= Task statement =
Write out the records again, exactly. Nothing may be dropped.

(Items listed in a dataset)
"""

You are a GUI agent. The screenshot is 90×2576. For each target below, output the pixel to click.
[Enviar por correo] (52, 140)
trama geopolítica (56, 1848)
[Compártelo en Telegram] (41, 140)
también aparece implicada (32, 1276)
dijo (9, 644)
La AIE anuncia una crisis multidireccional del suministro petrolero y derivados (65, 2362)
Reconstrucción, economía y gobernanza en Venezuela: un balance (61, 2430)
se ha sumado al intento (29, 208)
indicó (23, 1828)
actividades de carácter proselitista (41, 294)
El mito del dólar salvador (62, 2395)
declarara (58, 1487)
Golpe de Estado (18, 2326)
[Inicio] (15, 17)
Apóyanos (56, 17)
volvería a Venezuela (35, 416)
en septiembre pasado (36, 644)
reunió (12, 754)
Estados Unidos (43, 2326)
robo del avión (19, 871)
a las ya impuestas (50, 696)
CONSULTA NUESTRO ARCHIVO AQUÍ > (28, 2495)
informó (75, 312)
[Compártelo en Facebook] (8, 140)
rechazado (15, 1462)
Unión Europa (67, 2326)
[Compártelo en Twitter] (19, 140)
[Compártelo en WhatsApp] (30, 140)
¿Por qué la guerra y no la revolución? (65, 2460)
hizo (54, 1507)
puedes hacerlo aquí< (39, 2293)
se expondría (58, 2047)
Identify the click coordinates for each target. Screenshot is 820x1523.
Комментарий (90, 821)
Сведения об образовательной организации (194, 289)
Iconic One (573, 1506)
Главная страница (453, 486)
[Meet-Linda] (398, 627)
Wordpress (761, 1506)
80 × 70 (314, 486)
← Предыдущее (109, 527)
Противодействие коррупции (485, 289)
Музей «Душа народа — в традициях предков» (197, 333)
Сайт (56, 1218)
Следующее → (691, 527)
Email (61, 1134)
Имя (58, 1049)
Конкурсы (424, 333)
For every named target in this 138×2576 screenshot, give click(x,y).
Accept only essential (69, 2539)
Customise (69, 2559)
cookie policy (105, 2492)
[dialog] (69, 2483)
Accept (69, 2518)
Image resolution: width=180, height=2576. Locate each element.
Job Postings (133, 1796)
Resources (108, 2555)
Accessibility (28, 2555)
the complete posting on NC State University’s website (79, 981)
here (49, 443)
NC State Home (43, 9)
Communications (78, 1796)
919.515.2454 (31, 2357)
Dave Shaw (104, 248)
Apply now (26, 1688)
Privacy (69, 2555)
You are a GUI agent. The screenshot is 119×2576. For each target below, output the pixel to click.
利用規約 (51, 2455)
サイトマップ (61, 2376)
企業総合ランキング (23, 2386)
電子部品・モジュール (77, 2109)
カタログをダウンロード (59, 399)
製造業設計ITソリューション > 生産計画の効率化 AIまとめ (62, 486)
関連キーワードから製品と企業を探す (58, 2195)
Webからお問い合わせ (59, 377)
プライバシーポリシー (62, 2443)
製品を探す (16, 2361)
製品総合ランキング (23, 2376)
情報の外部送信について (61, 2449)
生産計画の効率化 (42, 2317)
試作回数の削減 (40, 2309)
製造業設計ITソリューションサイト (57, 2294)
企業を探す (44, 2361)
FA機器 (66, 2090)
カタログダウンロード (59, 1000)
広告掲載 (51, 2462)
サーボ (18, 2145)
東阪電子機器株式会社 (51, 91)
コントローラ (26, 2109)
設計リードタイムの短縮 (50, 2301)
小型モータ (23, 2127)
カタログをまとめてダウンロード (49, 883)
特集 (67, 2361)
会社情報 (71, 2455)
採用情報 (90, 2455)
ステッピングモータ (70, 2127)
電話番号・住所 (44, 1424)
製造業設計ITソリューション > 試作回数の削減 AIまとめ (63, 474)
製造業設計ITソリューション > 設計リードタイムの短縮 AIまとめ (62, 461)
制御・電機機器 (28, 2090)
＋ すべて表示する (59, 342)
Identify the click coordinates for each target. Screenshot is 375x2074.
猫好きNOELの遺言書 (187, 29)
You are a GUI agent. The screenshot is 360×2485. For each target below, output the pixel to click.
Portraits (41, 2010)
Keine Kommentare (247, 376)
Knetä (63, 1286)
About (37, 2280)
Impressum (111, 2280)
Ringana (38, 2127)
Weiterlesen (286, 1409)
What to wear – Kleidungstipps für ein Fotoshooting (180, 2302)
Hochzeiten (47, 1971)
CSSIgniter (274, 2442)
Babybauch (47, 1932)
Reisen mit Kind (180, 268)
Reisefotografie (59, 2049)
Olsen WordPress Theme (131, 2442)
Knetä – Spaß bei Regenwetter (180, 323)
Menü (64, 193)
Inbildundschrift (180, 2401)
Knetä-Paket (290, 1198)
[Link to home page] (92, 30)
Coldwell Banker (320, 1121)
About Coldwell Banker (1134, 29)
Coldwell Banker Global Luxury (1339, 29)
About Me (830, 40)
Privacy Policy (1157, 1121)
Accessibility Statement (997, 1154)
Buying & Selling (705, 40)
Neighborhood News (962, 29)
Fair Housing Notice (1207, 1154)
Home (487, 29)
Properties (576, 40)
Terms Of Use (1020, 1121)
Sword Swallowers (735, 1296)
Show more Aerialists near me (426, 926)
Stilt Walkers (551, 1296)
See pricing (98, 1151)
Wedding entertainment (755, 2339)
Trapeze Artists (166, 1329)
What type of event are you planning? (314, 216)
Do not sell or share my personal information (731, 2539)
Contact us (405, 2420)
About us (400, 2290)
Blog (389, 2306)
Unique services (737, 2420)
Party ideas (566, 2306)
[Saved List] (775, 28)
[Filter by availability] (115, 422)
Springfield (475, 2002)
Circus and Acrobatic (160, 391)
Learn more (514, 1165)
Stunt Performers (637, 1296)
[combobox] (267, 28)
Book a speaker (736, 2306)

"""

= Response =
You are a GUI agent. The screenshot is 90×2576. For each target below, output the pixel to click.
[Enviar por correo] (52, 140)
trama geopolítica (56, 1848)
[Compártelo en Telegram] (41, 140)
también aparece implicada (32, 1276)
dijo (9, 644)
La AIE anuncia una crisis multidireccional del suministro petrolero y derivados (65, 2362)
Reconstrucción, economía y gobernanza en Venezuela: un balance (61, 2430)
se ha sumado al intento (29, 208)
indicó (23, 1828)
actividades de carácter proselitista (41, 294)
El mito del dólar salvador (62, 2395)
declarara (58, 1487)
Golpe de Estado (18, 2326)
[Inicio] (15, 17)
Apóyanos (56, 17)
volvería a Venezuela (35, 416)
en septiembre pasado (36, 644)
reunió (12, 754)
Estados Unidos (43, 2326)
robo del avión (19, 871)
a las ya impuestas (50, 696)
CONSULTA NUESTRO ARCHIVO AQUÍ > (28, 2495)
informó (75, 312)
[Compártelo en Facebook] (8, 140)
rechazado (15, 1462)
Unión Europa (67, 2326)
[Compártelo en Twitter] (19, 140)
[Compártelo en WhatsApp] (30, 140)
¿Por qué la guerra y no la revolución? (65, 2460)
hizo (54, 1507)
puedes hacerlo aquí< (39, 2293)
se expondría (58, 2047)
Identify the click coordinates for each target. Screenshot is 820x1523.
Комментарий (90, 821)
Сведения об образовательной организации (194, 289)
Iconic One (573, 1506)
Главная страница (453, 486)
[Meet-Linda] (398, 627)
Wordpress (761, 1506)
80 × 70 (314, 486)
← Предыдущее (109, 527)
Противодействие коррупции (485, 289)
Музей «Душа народа — в традициях предков» (197, 333)
Сайт (56, 1218)
Следующее → (691, 527)
Email (61, 1134)
Имя (58, 1049)
Конкурсы (424, 333)
For every named target in this 138×2576 screenshot, give click(x,y).
Accept only essential (69, 2539)
Customise (69, 2559)
cookie policy (105, 2492)
[dialog] (69, 2483)
Accept (69, 2518)
Image resolution: width=180, height=2576. Locate each element.
Job Postings (133, 1796)
Resources (108, 2555)
Accessibility (28, 2555)
the complete posting on NC State University’s website (79, 981)
here (49, 443)
NC State Home (43, 9)
Communications (78, 1796)
919.515.2454 (31, 2357)
Dave Shaw (104, 248)
Apply now (26, 1688)
Privacy (69, 2555)
You are a GUI agent. The screenshot is 119×2576. For each target below, output the pixel to click.
利用規約 (51, 2455)
サイトマップ (61, 2376)
企業総合ランキング (23, 2386)
電子部品・モジュール (77, 2109)
カタログをダウンロード (59, 399)
製造業設計ITソリューション > 生産計画の効率化 AIまとめ (62, 486)
関連キーワードから製品と企業を探す (58, 2195)
Webからお問い合わせ (59, 377)
プライバシーポリシー (62, 2443)
製品を探す (16, 2361)
製品総合ランキング (23, 2376)
情報の外部送信について (61, 2449)
生産計画の効率化 (42, 2317)
試作回数の削減 (40, 2309)
製造業設計ITソリューションサイト (57, 2294)
企業を探す (44, 2361)
FA機器 (66, 2090)
カタログダウンロード (59, 1000)
広告掲載 (51, 2462)
サーボ (18, 2145)
東阪電子機器株式会社 (51, 91)
コントローラ (26, 2109)
設計リードタイムの短縮 (50, 2301)
小型モータ (23, 2127)
カタログをまとめてダウンロード (49, 883)
特集 (67, 2361)
会社情報 (71, 2455)
採用情報 (90, 2455)
ステッピングモータ (70, 2127)
電話番号・住所 (44, 1424)
製造業設計ITソリューション > 試作回数の削減 AIまとめ (63, 474)
製造業設計ITソリューション > 設計リードタイムの短縮 AIまとめ (62, 461)
制御・電機機器 (28, 2090)
＋ すべて表示する (59, 342)
Identify the click coordinates for each target. Screenshot is 375x2074.
猫好きNOELの遺言書 (187, 29)
You are a GUI agent. The screenshot is 360×2485. For each target below, output the pixel to click.
Portraits (41, 2010)
Keine Kommentare (247, 376)
Knetä (63, 1286)
About (37, 2280)
Impressum (111, 2280)
Ringana (38, 2127)
Weiterlesen (286, 1409)
What to wear – Kleidungstipps für ein Fotoshooting (180, 2302)
Hochzeiten (47, 1971)
CSSIgniter (274, 2442)
Babybauch (47, 1932)
Reisen mit Kind (180, 268)
Reisefotografie (59, 2049)
Olsen WordPress Theme (131, 2442)
Knetä – Spaß bei Regenwetter (180, 323)
Menü (64, 193)
Inbildundschrift (180, 2401)
Knetä-Paket (290, 1198)
[Link to home page] (92, 30)
Coldwell Banker (320, 1121)
About Coldwell Banker (1134, 29)
Coldwell Banker Global Luxury (1339, 29)
About Me (830, 40)
Privacy Policy (1157, 1121)
Accessibility Statement (997, 1154)
Buying & Selling (705, 40)
Neighborhood News (962, 29)
Fair Housing Notice (1207, 1154)
Home (487, 29)
Properties (576, 40)
Terms Of Use (1020, 1121)
Sword Swallowers (735, 1296)
Show more Aerialists near me (426, 926)
Stilt Walkers (551, 1296)
See pricing (98, 1151)
Wedding entertainment (755, 2339)
Trapeze Artists (166, 1329)
What type of event are you planning? (314, 216)
Do not sell or share my personal information (731, 2539)
Contact us (405, 2420)
About us (400, 2290)
Blog (389, 2306)
Unique services (737, 2420)
Party ideas (566, 2306)
[Saved List] (775, 28)
[Filter by availability] (115, 422)
Springfield (475, 2002)
Circus and Acrobatic (160, 391)
Learn more (514, 1165)
Stunt Performers (637, 1296)
[combobox] (267, 28)
Book a speaker (736, 2306)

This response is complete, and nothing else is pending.